YOUR ASSIGNMENT: Set down every line from the one with "Where should I click to: Open" to the end of the entries, both ends included, exactly as it reads and without pictures.

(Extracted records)
---+---
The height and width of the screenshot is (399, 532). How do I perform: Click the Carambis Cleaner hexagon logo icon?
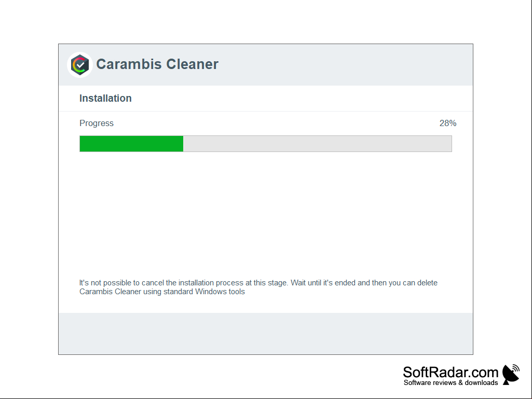coord(80,65)
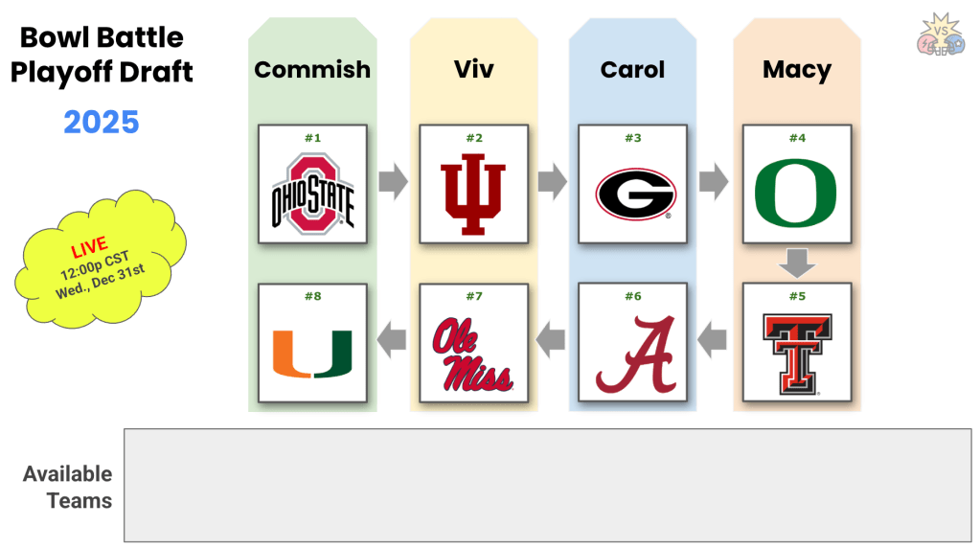Select the Commish column header

click(312, 70)
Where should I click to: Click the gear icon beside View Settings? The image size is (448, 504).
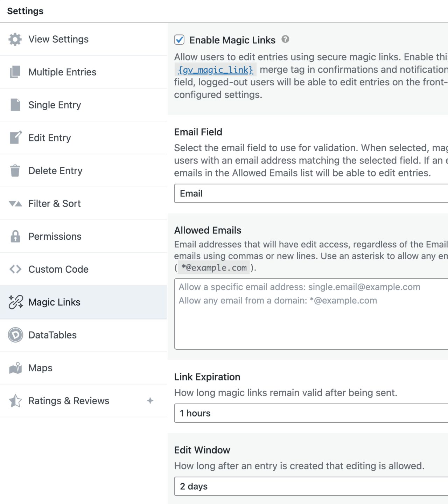15,39
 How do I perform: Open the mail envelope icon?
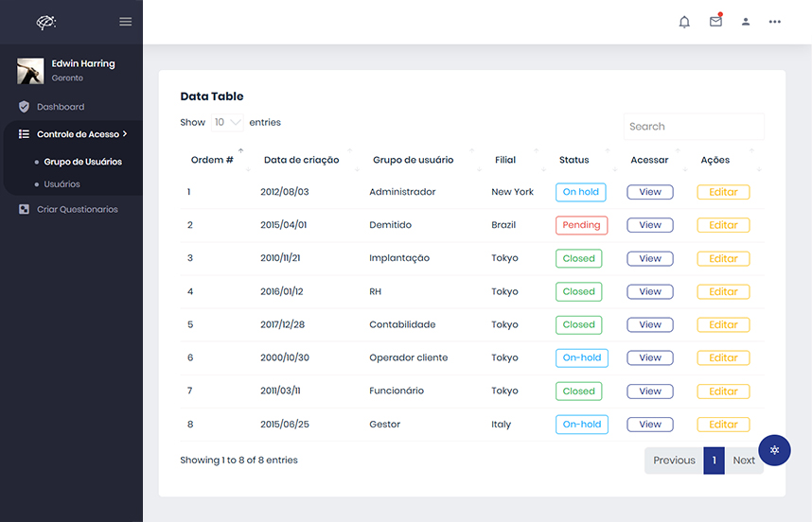pos(715,22)
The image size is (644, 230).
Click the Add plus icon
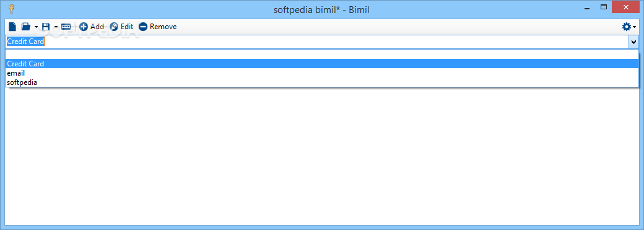pyautogui.click(x=84, y=27)
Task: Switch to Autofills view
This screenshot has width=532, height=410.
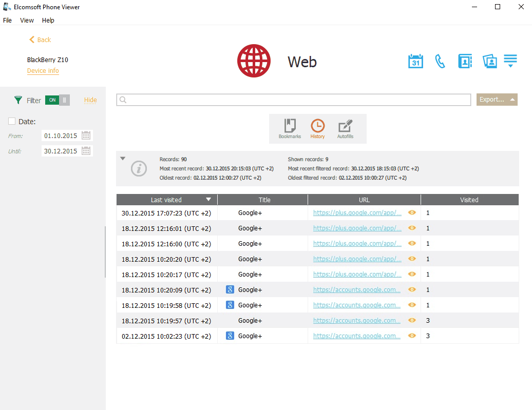Action: point(345,128)
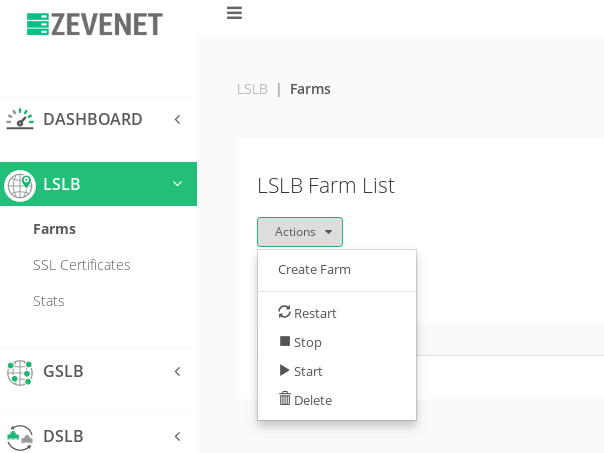Click the LSLB breadcrumb link
The image size is (604, 453).
pyautogui.click(x=252, y=89)
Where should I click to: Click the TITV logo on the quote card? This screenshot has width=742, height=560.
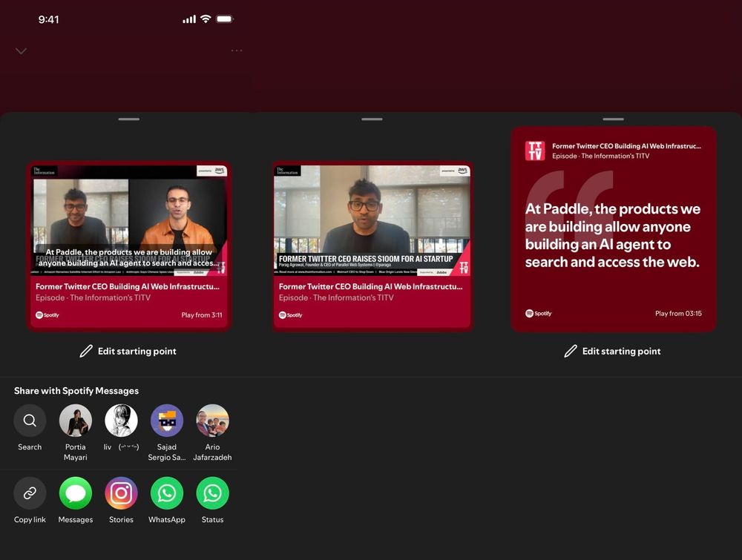[x=534, y=151]
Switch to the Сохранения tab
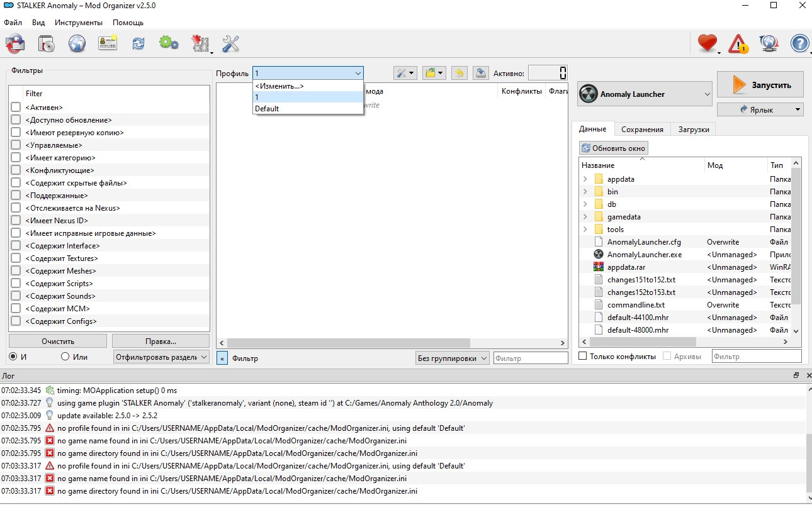This screenshot has height=505, width=812. pos(642,129)
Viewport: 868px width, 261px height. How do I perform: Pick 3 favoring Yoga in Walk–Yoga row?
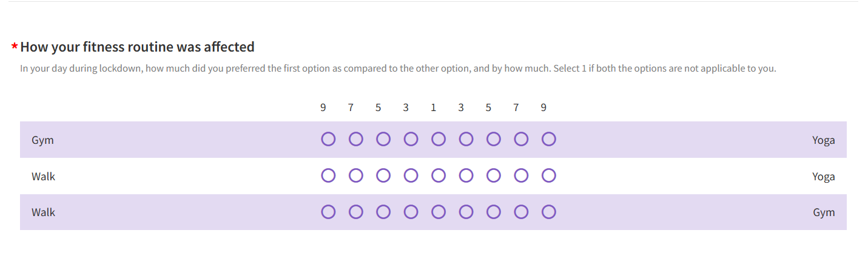pos(466,176)
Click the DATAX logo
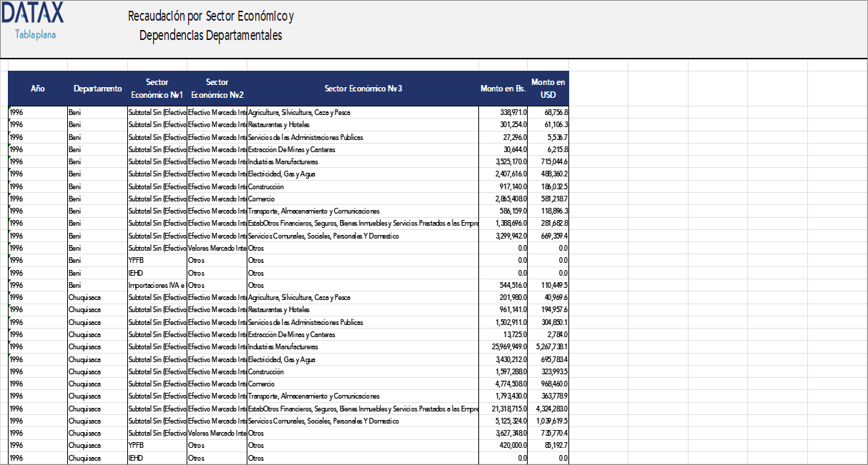The image size is (868, 465). pyautogui.click(x=33, y=12)
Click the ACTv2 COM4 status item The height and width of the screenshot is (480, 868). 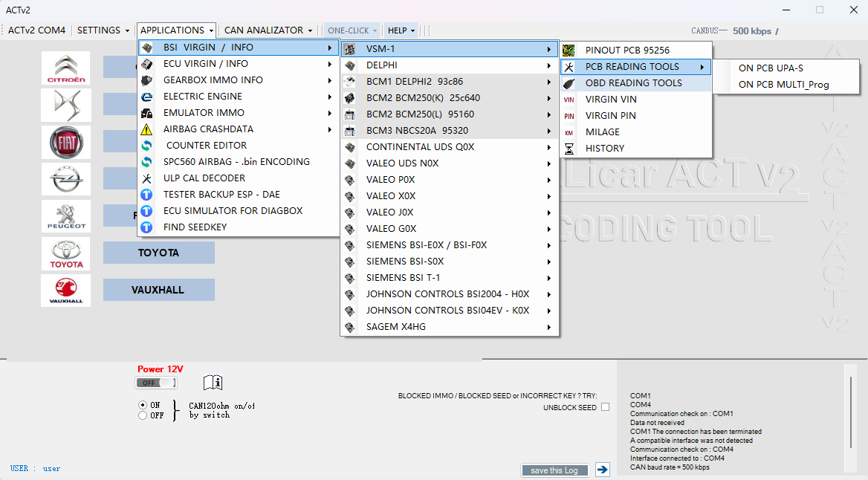coord(36,30)
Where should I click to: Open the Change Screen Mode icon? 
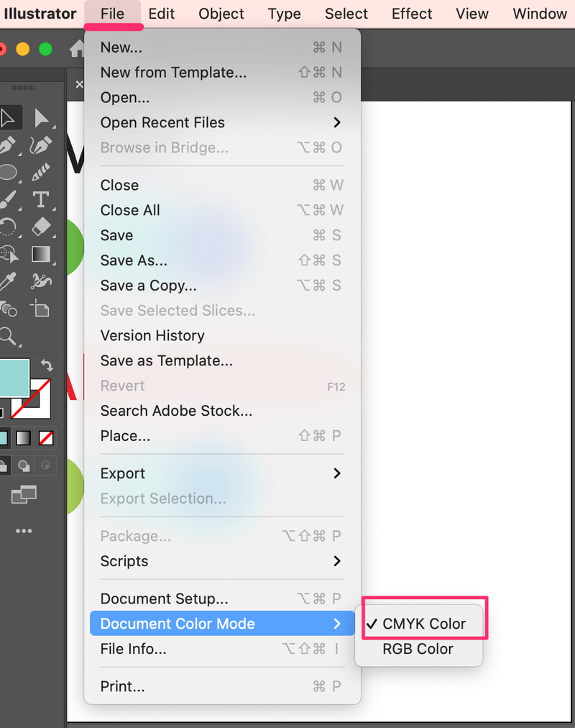click(x=24, y=494)
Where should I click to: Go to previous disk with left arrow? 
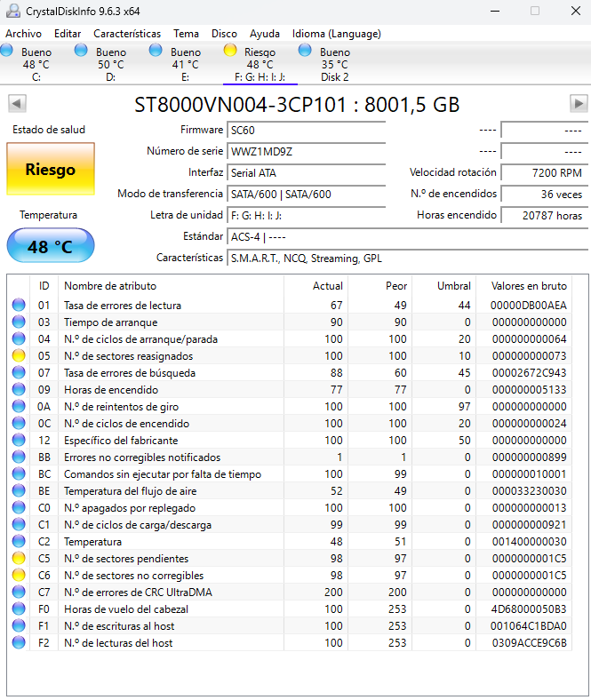pos(16,104)
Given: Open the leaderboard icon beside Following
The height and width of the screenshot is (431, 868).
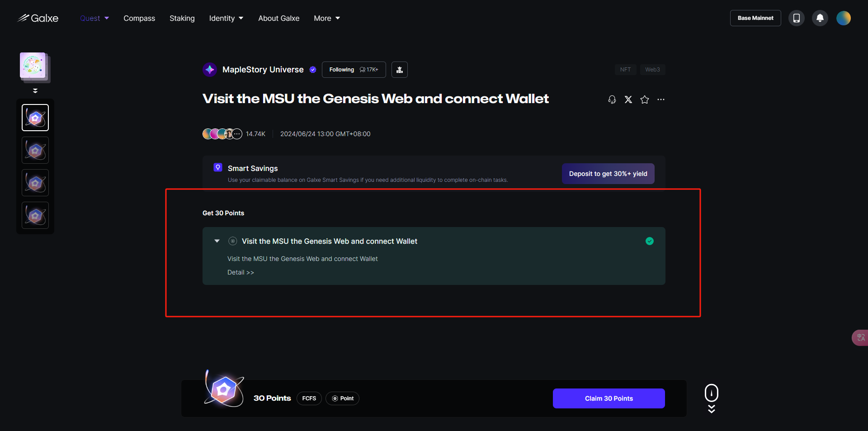Looking at the screenshot, I should [400, 70].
---+---
ANSWER SECTION:
Where should I click to: Open the Change Screen Mode icon? 
click(x=24, y=494)
Where should I click to: Go to previous disk with left arrow? 
pos(16,104)
Given: Open the leaderboard icon beside Following
The height and width of the screenshot is (431, 868).
Looking at the screenshot, I should [400, 70].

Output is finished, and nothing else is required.